Antes de examinar más atentamente la disposición interior de esa enorme caverna, antes de preguntarme si aquello era una obra de la naturaleza o del hombre, me dirigí hacia el capitán Nemo.

—¿Dónde estamos? —le pregunté.

—En el centro de un volcán apagado, un volcán cuyo interior ha sido invadido por el mar tras alguna convulsión del suelo. Mientras dormía usted, señor profesor, el
Nautilus
ha penetrado en esta laguna por un canal natural abierto a diez metros por debajo de la superficie del océano. Éste es un puerto de base, un puerto seguro, cómodo, secreto, abrigado de todos los vientos. Dígame dónde, en sus continentes o en sus islas, puede hallarse una rada como este refugio protegido del furor de los huracanes.

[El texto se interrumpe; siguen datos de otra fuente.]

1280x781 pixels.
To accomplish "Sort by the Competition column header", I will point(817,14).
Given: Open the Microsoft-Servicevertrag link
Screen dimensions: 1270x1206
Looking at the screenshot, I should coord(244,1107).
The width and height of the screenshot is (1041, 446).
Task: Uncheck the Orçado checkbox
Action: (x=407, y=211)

—En efecto —respondí—, aquí se halla usted en total seguridad, capitán Nemo. ¿Quién podría alcanzarle en el centro de un volcán? Pero creo haber visto una abertura en su cima, ¿no?

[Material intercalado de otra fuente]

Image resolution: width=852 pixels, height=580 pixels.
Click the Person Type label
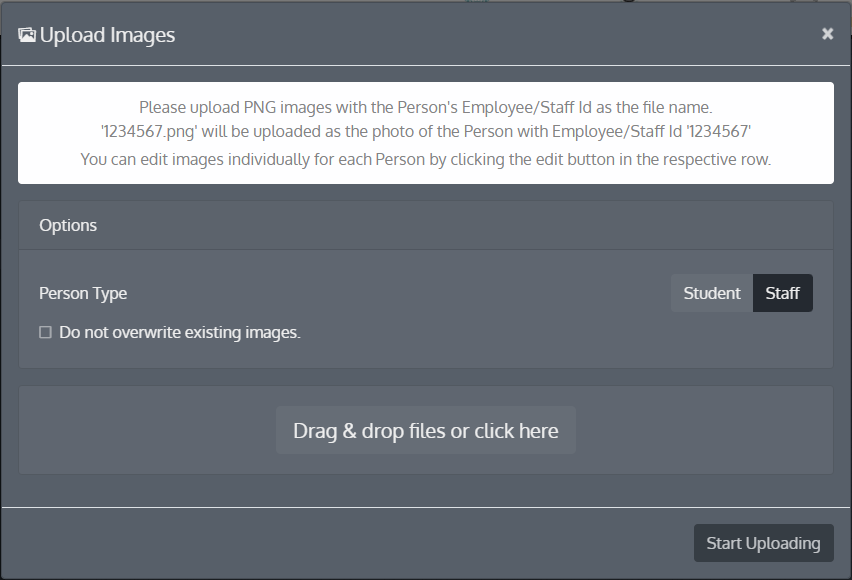pos(83,293)
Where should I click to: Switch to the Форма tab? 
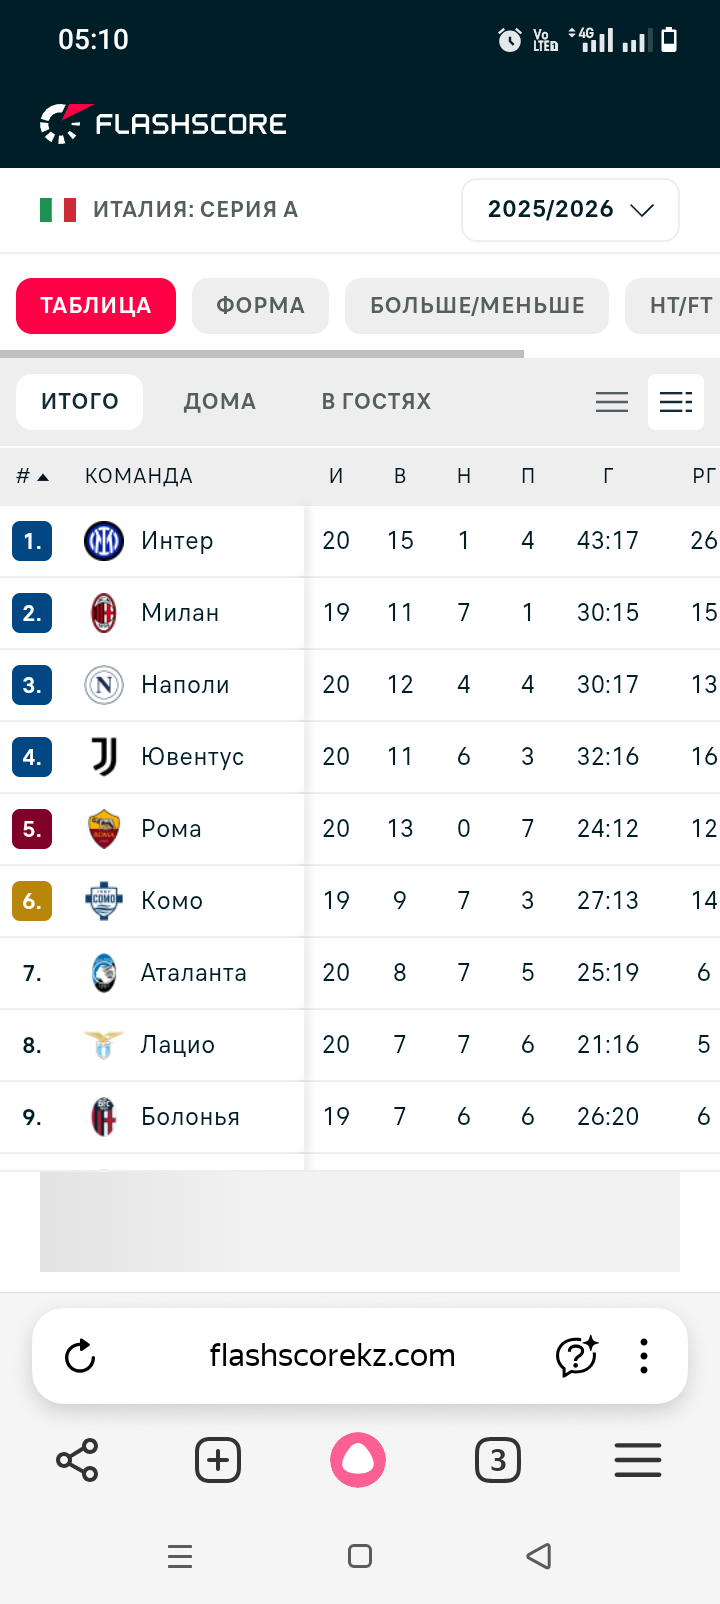coord(260,306)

—Sí, su cráter, un cráter lleno en otro tiempo de lavas, de vapores y de llamas y que hoy da paso a este aire vivificante que respiramos.

—¿Qué montaña volcánica es ésta?

—Pertenece a uno de los numerosos islotes de que está sembrada esta parte del mar. Simple escollo para los barcos, caverna inmensa para nosotros. Me lo descubrió el azar, y muy útilmente por cierto.

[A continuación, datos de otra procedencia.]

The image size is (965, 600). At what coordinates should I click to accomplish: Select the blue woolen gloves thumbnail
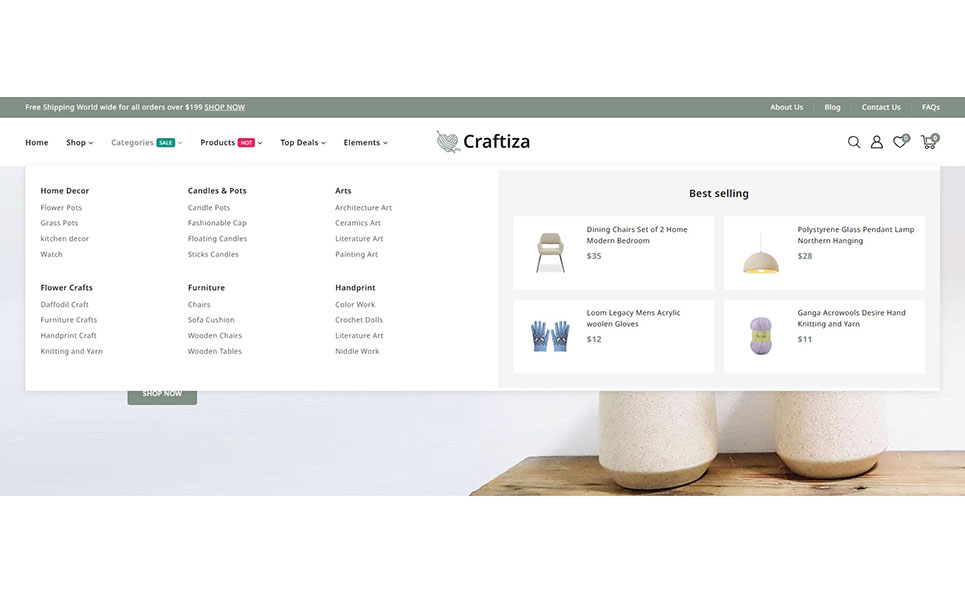tap(550, 336)
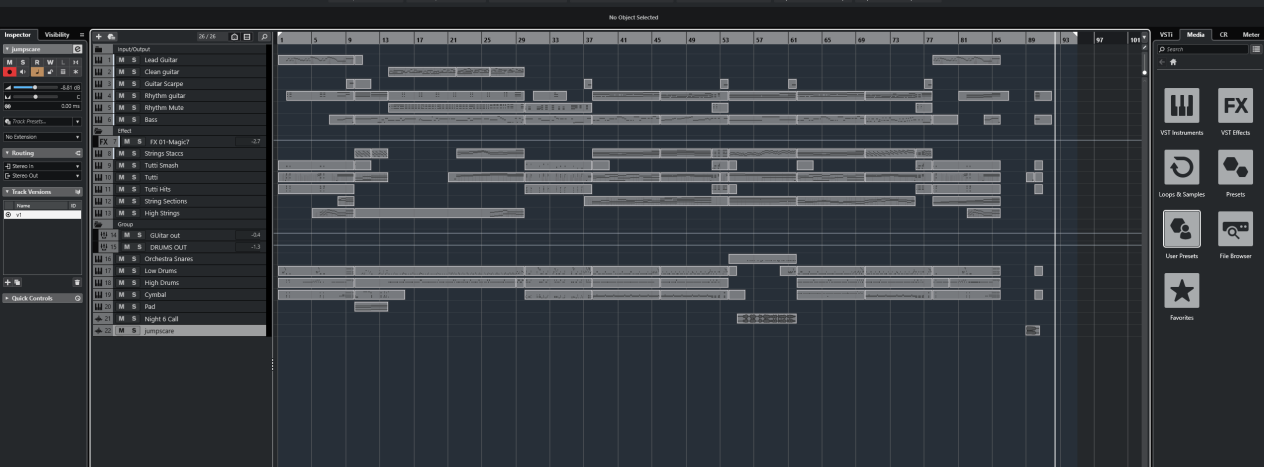Open the File Browser tile
The image size is (1264, 467).
[x=1235, y=229]

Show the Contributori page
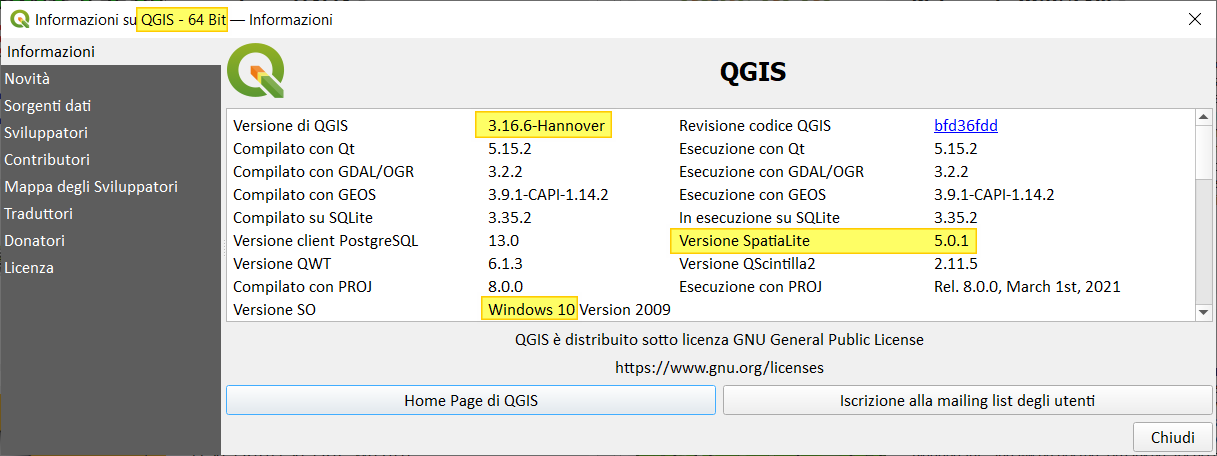pos(47,159)
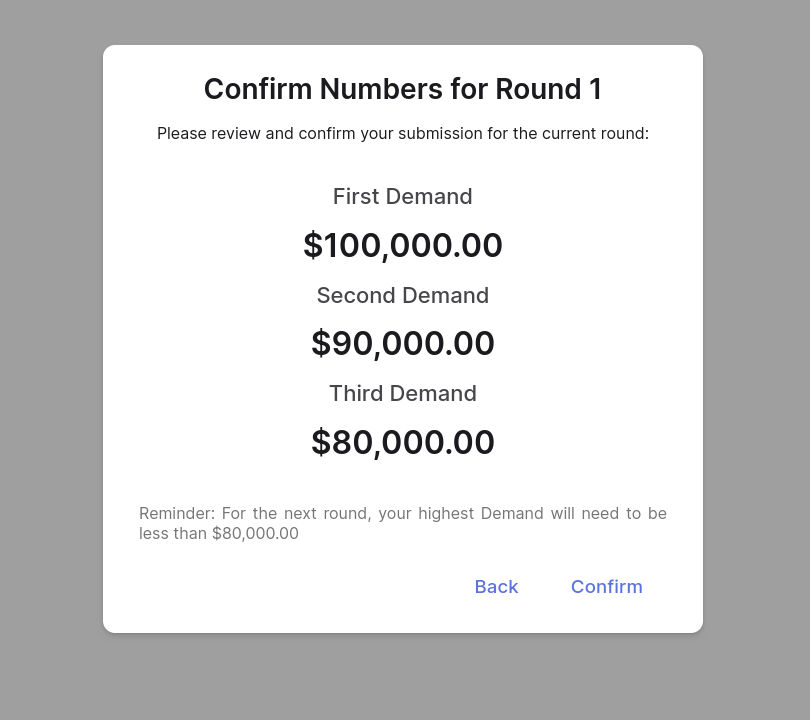This screenshot has width=810, height=720.
Task: Click the "Please review and confirm" instruction text
Action: pos(403,134)
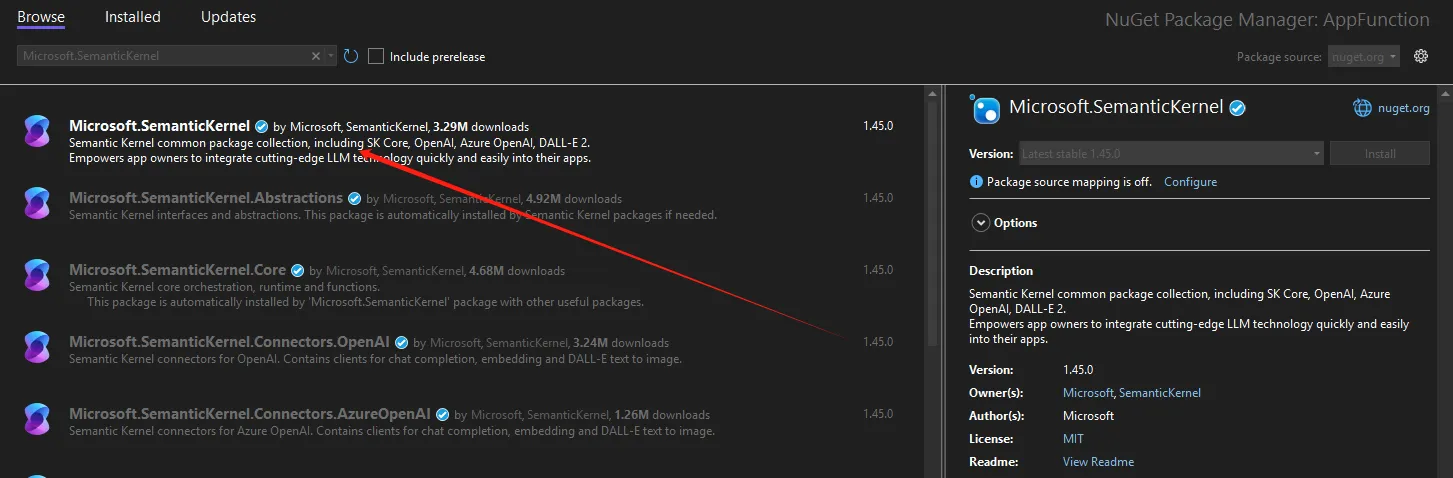Click the Microsoft.SemanticKernel.Abstractions package icon
Screen dimensions: 1453x478
tap(37, 203)
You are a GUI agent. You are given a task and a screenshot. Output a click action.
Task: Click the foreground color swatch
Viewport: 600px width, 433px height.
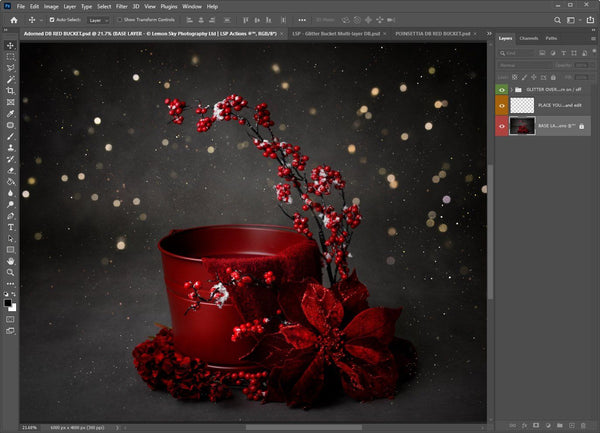(x=8, y=302)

—Pero ¿no sería posible descender por el orificio del cráter?

—Es tan imposible descender por él como para mí ascender. La base interior de la montaña es escalable hasta un centenar de metros, pero por encima de esa zona las paredes caen a pico y sus rampas son impracticables.

—Veo, capitán, que la naturaleza le sirve siempre y en todas partes. Se halla usted aquí en total seguridad, pues nadie más que usted puede visitar estas aguas. Pero ¿para qué este refugio? El
Nautilus
no tiene necesidad de puertos.

—Así es, señor profesor, pero sí necesita de la electricidad para moverse, y por lo tanto, de elementos para producirla, como el sodio, y de carbón para fabricar el sodio, y de hureras para extraer el carbón. Y precisamente, aquí, el mar recubre bosques enteros sumergidos en los tiempos geológicos, ahora mineralizados y transformados en hulla, que son para mí una mina inagotable.

—Entonces, sus hombres ¿se transforman aquí en mineros?

—Sí. Estas minas se extienden bajo el agua como las minas de Newcastle. Revestidos de sus escafandras y pico en mano mis hombres van a extraer esta hulla. Como ve, no necesito tampoco de las minas de la tierra para su obtención. Al fabricar aquí el sodio, el humo producido por la combustión de la hulla que escapa por el orificio del cráter debe darle a esta montaña la apariencia de un volcán aún en actividad.

—¿Podremos ver a sus hombres en actividad?

—No, no esta vez, al menos, pues quiero continuar sin demora nuestra vuelta al mundo. Esta vez voy a limitarme a embarcar las reservas de sodio que aquí tenemos. Las operaciones de carga no nos llevarán más que un día, y luego reemprenderemos el viaje. Si quiere usted recorrer la caverna y dar la vuelta al lago puede aprovechar esta jornada, señor Aronnax.